In summary, as advances in technology enable digital tools to gather ever larger amounts of high-resolution personal health information, core principles of medical and research ethics must be integrated at every step, beginning in the design phase. Methods common to the consumer technology industry for obtaining agreement to corporate ToS, including privacy policies, are not sufficient or appropriate for obtaining informed consent from users, be they patients receiving care or participants in health research. The field of Digital Medicine must develop innovative ways of ensuring that the values of respect, privacy and trust are not lost in the pursuit of better data.

Part III: Categorizing Types of Digital Measurements

Are Digital Measures the Same Thing as “Digital Biomarkers”?

In some cases, yes. But not always. Determining the best term boils down to what you are measuring and for what purpose. Although we worked hard to minimize jargon in this paper, this section will have more technical terms because we strive to use the same language that regulators use to categorize types of measurements, and we want to arm developers with the right language and frameworks to work with regulatory bodies.

The FDA and NIH came together in 2016 to create the BEST (Biomarkers, EndpointS, and other Tools) glossary resource to help clarify terms in this confusing space [87]. BEST defines an outcome as any “measurable characteristic… that is influenced or affected by an individual's baseline state or an intervention as in a clinical trial or other exposure.”

Let us start by reviewing differences between biomarkers and clinical outcomes (Box 4). The purpose of medicine is to improve health and reduce the risk of an early death. Outcomes are essential measures to determine whether the practice of medicine is working. Outcomes can be clinical outcomes or biomarkers.

A clinical outcome“describes or reflects how an individual feels, functions or survives” [87]. For example, “average gait speed” for walking bouts greater than a certain number of steps measured over multiple days outside the clinic may be a direct measure of mobility, which is one component of physical functioning.

A biomarker, on the other hand, is “a defined characteristic that is measured as an indicator of normal biological processes, pathogenic processes, or responses to an exposure or intervention, including therapeutic interventions” [87]. For example, a biomarker could be measuring hemoglobin A1c in diabetics to determine an individual's average blood sugar level over the past several months. For biomarkers, think “signs,” not “symptoms,” which are more likely a clinical outcome. Most of the time, biomarker measures are not the things that are necessarily meaningful to patients – but the measurements might be accurate representations, predictors, or monitors of underlying biology and disease.

## Provided data
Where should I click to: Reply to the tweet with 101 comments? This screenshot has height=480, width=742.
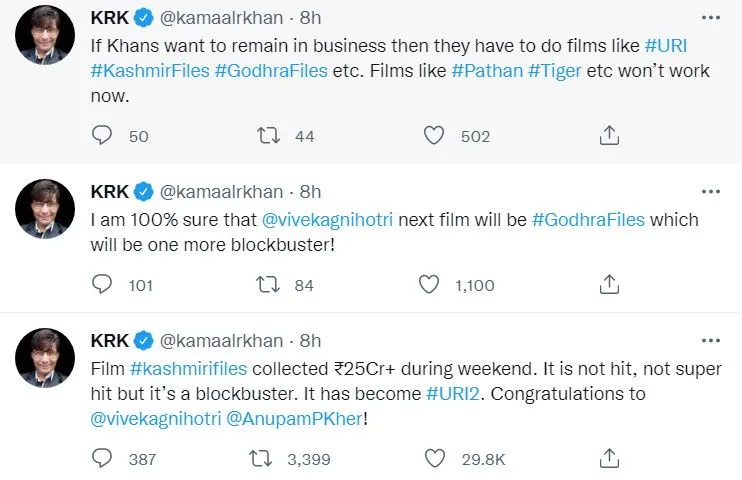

## Check your understanding
1) Rewrite the digital measures excerpt between "Are Digital Measures" and "with regulatory bodies.", inclusive, swapping "jargon" for "specialized vocabulary".
2) Answer these questions from the digital measures excerpt.
(a) In what year did the FDA and NIH create the BEST glossary resource?
(b) What measurement is given as an example of a biomarker?
(c) Which values must the field of Digital Medicine keep from being lost in the pursuit of better data?

## Answers to the exercise
1)
Are Digital Measures the Same Thing as “Digital Biomarkers”?

In some cases, yes. But not always. Determining the best term boils down to what you are measuring and for what purpose. Although we worked hard to minimize specialized vocabulary in this paper, this section will have more technical terms because we strive to use the same language that regulators use to categorize types of measurements, and we want to arm developers with the right language and frameworks to work with regulatory bodies.

2)
(a) 2016
(b) Measuring hemoglobin A1c in diabetics to determine an individual's average blood sugar level over the past several months
(c) Respect, privacy and trust